start Given records
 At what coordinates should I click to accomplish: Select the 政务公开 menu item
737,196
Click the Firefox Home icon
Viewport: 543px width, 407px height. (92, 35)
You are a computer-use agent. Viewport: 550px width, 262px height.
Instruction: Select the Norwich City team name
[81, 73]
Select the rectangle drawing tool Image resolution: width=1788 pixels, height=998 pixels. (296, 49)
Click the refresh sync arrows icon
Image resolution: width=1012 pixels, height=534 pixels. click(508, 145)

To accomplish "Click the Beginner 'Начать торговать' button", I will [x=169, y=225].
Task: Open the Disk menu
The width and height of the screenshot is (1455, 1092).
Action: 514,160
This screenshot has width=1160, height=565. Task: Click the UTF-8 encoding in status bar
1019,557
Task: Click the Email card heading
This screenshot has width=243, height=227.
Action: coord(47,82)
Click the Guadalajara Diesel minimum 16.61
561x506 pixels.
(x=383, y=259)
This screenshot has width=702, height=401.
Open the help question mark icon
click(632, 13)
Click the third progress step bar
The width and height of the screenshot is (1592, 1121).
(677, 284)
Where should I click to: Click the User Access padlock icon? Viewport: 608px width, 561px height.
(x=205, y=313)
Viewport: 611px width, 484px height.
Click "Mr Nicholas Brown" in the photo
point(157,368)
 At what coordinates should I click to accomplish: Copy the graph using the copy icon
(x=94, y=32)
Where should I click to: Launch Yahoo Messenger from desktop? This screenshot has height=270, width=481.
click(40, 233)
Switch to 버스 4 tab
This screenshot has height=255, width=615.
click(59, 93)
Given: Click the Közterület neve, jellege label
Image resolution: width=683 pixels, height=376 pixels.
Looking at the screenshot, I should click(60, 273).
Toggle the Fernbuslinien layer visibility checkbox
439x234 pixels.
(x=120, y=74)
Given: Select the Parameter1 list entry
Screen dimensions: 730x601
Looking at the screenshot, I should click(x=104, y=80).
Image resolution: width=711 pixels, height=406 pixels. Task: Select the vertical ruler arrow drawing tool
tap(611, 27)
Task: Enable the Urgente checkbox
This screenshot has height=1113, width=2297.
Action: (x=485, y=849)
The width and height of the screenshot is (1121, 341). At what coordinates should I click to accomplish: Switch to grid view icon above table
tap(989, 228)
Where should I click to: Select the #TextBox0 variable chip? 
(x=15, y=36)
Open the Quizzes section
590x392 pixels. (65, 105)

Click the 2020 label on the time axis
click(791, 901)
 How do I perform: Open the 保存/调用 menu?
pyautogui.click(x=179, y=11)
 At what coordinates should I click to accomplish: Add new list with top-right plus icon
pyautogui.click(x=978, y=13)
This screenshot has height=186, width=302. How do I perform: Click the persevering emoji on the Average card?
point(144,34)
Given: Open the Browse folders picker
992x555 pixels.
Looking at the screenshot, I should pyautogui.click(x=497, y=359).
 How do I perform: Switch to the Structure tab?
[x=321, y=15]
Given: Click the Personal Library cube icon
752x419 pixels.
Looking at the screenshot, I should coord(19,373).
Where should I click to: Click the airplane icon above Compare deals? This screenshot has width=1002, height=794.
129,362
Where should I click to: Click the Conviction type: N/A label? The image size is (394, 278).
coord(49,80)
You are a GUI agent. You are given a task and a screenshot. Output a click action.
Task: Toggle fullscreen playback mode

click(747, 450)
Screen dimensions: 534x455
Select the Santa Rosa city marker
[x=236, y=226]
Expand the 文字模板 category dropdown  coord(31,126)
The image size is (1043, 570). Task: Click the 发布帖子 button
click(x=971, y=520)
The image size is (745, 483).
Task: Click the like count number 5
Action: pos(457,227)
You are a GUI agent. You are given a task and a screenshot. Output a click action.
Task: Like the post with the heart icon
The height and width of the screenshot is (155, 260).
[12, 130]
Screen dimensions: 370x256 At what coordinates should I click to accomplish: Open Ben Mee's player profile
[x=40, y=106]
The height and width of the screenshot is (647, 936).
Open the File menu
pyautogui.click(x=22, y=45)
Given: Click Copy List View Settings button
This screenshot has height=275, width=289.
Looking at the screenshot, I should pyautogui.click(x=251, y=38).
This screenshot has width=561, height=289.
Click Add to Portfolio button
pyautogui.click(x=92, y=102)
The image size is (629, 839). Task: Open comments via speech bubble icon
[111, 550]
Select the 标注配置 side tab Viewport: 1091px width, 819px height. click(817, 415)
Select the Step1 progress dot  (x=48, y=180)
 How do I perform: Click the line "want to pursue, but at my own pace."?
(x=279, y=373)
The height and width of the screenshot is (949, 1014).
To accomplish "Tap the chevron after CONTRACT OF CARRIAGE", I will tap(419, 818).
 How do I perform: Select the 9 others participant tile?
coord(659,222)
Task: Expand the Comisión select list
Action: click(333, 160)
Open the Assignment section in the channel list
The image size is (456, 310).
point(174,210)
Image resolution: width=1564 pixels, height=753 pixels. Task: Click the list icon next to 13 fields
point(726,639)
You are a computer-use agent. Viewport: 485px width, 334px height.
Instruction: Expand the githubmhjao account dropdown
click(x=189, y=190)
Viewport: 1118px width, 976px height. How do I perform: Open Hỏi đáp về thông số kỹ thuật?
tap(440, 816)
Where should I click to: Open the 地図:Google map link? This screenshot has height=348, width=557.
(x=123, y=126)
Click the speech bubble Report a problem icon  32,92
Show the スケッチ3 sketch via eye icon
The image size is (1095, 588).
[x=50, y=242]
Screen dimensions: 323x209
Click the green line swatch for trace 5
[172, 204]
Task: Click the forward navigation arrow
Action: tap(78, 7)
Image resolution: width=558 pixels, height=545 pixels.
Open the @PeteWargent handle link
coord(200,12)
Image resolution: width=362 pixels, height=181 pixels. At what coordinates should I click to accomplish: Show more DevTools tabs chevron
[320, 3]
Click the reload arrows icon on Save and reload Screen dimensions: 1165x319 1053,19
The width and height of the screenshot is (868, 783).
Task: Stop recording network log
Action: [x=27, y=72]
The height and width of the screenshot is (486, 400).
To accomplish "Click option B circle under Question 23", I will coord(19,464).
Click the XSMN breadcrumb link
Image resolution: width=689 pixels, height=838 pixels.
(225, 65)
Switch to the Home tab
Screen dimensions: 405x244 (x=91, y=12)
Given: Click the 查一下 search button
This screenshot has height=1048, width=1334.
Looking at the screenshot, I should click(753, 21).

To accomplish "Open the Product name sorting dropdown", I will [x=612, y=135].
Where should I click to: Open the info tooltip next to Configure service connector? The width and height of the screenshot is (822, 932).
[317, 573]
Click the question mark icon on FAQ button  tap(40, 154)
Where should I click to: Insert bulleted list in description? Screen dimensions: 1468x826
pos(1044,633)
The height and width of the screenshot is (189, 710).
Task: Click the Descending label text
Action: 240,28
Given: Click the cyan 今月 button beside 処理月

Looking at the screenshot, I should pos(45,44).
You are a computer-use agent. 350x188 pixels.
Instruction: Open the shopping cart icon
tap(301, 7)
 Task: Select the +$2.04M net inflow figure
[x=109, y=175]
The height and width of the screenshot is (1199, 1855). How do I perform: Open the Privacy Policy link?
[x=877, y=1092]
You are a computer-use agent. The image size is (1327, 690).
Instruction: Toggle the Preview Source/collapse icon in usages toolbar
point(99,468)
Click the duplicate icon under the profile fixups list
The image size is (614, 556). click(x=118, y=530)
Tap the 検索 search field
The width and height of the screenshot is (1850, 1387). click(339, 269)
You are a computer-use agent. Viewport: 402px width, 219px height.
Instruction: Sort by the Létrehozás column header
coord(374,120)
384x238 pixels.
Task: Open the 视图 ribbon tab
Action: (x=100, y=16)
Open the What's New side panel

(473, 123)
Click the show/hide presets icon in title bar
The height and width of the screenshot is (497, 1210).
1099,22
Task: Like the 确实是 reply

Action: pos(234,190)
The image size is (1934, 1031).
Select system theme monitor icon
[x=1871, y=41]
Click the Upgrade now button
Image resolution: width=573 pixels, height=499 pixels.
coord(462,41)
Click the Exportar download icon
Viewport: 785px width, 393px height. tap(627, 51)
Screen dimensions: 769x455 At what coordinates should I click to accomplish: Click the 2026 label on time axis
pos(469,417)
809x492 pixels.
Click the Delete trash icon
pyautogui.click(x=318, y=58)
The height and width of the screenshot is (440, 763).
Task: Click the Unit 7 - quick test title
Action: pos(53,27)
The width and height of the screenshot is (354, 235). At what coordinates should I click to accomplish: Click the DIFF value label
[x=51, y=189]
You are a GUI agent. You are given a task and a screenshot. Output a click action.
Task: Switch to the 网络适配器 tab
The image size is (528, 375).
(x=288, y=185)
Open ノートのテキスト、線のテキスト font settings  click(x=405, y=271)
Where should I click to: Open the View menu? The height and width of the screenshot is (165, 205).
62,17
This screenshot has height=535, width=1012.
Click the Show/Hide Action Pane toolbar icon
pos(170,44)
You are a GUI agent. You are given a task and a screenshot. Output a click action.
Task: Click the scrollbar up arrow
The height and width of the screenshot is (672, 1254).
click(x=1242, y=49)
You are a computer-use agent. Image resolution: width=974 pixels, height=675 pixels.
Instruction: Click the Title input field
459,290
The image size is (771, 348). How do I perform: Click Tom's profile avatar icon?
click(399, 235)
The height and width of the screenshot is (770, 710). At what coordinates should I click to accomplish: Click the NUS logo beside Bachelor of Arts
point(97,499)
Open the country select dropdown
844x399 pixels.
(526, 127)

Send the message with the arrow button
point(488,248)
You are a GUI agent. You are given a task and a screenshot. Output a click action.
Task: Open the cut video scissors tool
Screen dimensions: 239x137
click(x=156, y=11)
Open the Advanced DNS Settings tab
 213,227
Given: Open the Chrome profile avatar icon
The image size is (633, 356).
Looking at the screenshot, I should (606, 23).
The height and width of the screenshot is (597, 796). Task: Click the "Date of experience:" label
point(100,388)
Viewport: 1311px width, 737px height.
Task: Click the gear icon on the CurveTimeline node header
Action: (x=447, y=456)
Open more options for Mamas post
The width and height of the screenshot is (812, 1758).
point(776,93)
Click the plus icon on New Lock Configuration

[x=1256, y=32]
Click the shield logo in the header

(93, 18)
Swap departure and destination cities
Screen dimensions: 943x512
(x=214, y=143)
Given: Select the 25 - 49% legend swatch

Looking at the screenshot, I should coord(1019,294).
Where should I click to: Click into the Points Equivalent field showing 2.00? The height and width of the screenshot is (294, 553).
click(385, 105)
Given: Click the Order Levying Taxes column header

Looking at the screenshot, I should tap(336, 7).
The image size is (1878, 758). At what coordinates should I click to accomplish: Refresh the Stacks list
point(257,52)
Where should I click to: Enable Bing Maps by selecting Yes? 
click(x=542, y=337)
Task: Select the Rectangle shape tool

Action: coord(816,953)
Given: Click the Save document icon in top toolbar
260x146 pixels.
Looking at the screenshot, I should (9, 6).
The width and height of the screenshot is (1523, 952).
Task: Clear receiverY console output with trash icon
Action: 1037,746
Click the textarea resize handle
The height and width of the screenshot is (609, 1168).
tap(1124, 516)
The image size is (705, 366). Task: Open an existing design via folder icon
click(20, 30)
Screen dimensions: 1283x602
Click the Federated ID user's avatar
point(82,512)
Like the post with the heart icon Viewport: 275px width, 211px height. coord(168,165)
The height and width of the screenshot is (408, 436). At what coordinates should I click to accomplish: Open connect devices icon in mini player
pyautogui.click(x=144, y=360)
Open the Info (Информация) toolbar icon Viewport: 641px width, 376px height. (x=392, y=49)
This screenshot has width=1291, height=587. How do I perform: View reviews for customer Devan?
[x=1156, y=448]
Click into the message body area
end Given records
» **The task**: Copy the stretch from the line that contains "Open the Quizzes section" through the line that contains "should pyautogui.click(x=497, y=359).", substituting "Lessons" for "Quizzes" and leaving everything else unchanged.

» **Expected answer**:
Open the Lessons section
590x392 pixels. (65, 105)

Click the 2020 label on the time axis
click(791, 901)
 How do I perform: Open the 保存/调用 menu?
pyautogui.click(x=179, y=11)
 At what coordinates should I click to accomplish: Add new list with top-right plus icon
pyautogui.click(x=978, y=13)
This screenshot has height=186, width=302. How do I perform: Click the persevering emoji on the Average card?
point(144,34)
Given: Open the Browse folders picker
992x555 pixels.
Looking at the screenshot, I should pyautogui.click(x=497, y=359).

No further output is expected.